Ingredients:
- 1 lb carrots, peeled and chopped into 1-inch chunks
- 1 lb parsnips, peeled and chopped into 1-inch chunks
- 1 lb sweet potato, peeled and cubed
- 1 large yellow onion, quartered
- 6 cloves garlic, skin-on
- 3 tbsp olive oil
- 1 tsp salt
- 1/2 tsp black pepper
- 6 cups vegetable broth
- 1/2 cup full-fat coconut milk
- 1 tbsp fresh lemon juice
Instructions:
- Preheat the oven to 400°F (200°C).
- Toss carrots, parsnips, sweet potatoes, and onions on a rimmed baking sheet with olive oil, salt, and pepper.
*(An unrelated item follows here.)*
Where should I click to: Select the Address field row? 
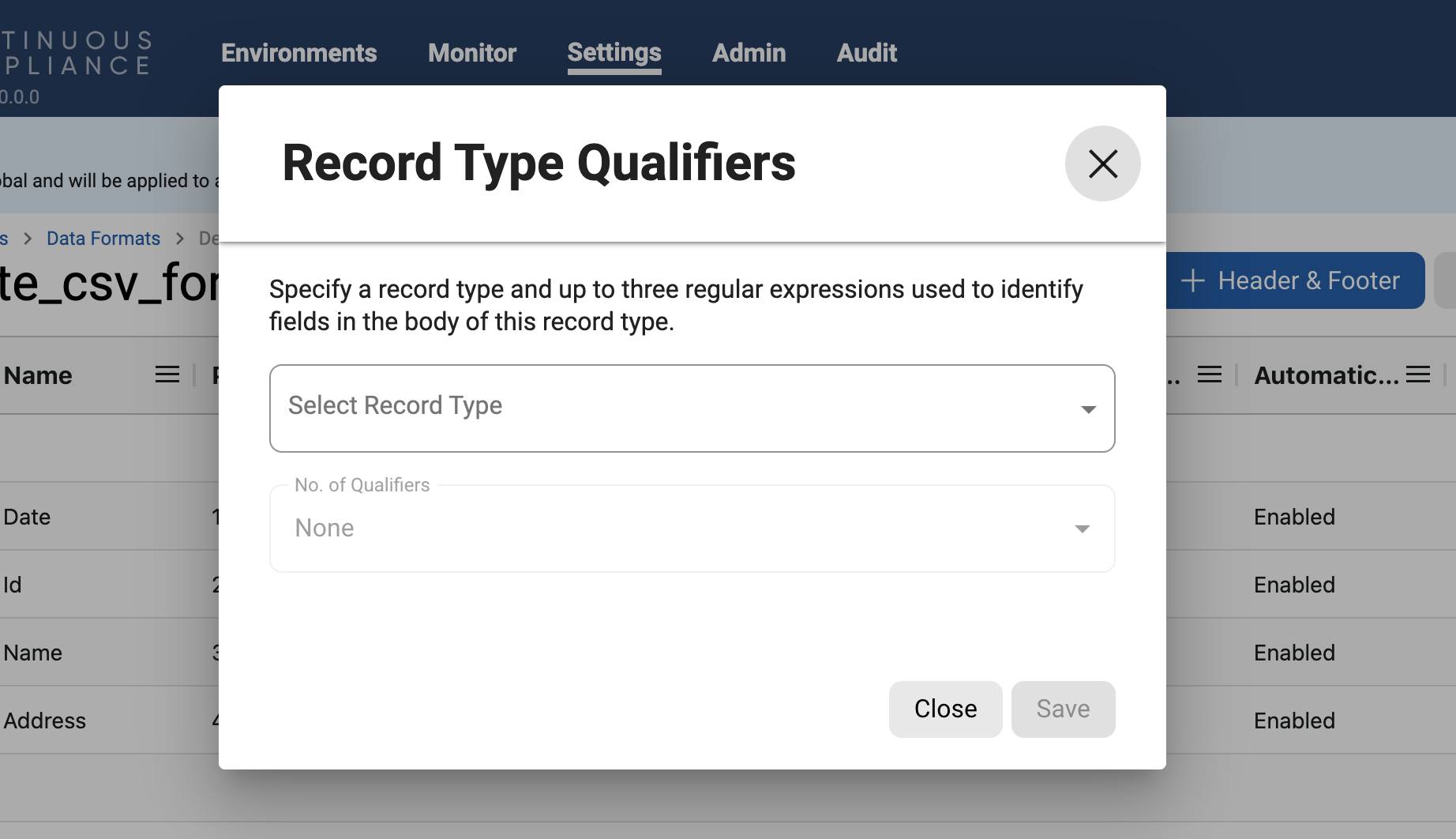pos(45,720)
- Nestle the garlic cloves among the vegetables and spread them in a single layer to ensure roasting.
- Roast for 30–35 minutes until the vegetables are mahogany-colored and slightly charred, and the garlic is soft.
- Transfer all roasted vegetables to a stockpot, squeezing the garlic out of its skin.
- Pour in the vegetable broth and simmer for 5 minutes to integrate flavors.
- Use an immersion blender to process the soup until completely smooth and velvety.
- Stir in the coconut milk and lemon juice just before serving.